Lors de la commémoration de la rafle du Vel’ d’Hiv, François Hollande, rompant ainsi avec son mentor putatif, déclarait que « la vérité, c’est que le crime fut commis en France, par la France » et rajoutait : « La France [à ce moment là] accomplissait l’irréparable ». Sans grande surprise, cette déclaration suscitait l’enthousiasme d’une gauche trop heureuse d’entretenir le mythe d’une droite française collaborationniste opposée à une gauche résistante tandis que, de l’autre coté de l’hémicycle, on se scandalisait de ce que le président de la République puisse ainsi confondre la France, la véritable, la résistante, la gaulliste avec l’infâme régime de Vichy.
Ce que ces déclarations, comme le tollé qu’elles ont provoqué, ont de profondément surréaliste, c’est que personne, à aucun moment, que ce soit parmi nos politiciens ou dans la presse n’a jugé bon de s’interroger sur la nature de ce que les uns comme les autres s’entendent à désigner sous le nom de « la France ».
Je peux comprendre que, par abus de langage, un supporter de football résume l’issue d’une rencontre internationale en disant que « la France a gagné ». On est ici dans le langage courant et le sujet, pardonnez-moi, ne mérite pas nécessairement que l’on s’embarrasse de détails quant à la forme. Mais très pratiquement et pour parler justement, ce n’est « la France » qui a gagné ; ce sont les joueurs de l’équipe nationale française et, par extension, le personnel d’encadrement de ladite équipe. Lorsque les supporters descendent dans la rue pour fêter la victoire en scandant le traditionnel « On a gagné » (trois fois), ils savent pertinemment qu’ils n’ont remporté aucune compétition sportive ce soir là et pour cause : ils ont passé la soirée devant leurs télévisions.

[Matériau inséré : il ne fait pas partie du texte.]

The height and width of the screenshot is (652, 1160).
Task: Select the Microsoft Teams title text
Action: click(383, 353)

Dire que « la France » était collaborationnisme et aussi stupide et dénué de sens que de la déclarer résistante. Ce n’est pas la France qui a commis un crime, ce n’est pas la France qui exporte et qui importe et ce n’est pas la France qui rase 20 millions de mentons chaque matin ; ce sont des français qui font ces choses là, des individus. « La France », évoquée avec tant de légèreté et de certitude par nos élites, est un concept et les concepts ne pensent pas ; les concepts n’agissent pas : seuls les individus pensent ; seuls les individus agissent.

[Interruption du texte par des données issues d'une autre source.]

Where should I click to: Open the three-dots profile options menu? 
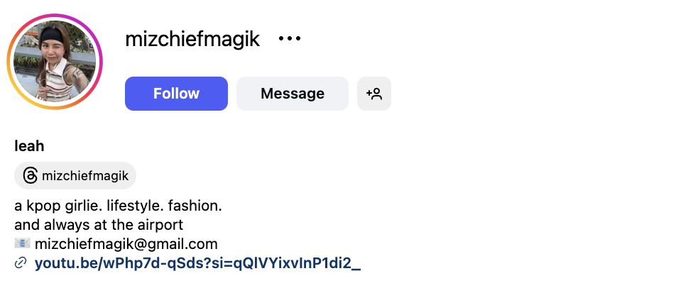tap(290, 39)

De quelque bord qu’elles proviennent, ces invocations de « la France » traduisent le même système de pensée. Un système de pensée dans lequel l’individu est subordonné au corps social auquel il est supposé appartenir ; un système de pensée dans lequel la société est conçue comme une entité douée de conscience et capable d’agir ; un système de pensée, enfin, qui confond cette société purement rhétorique avec l’État qui la gouverne. L’ironie tragique de l’histoire, c’est que c’est précisément le système de pensée des nazis et de ceux qui ont collaboré avec eux.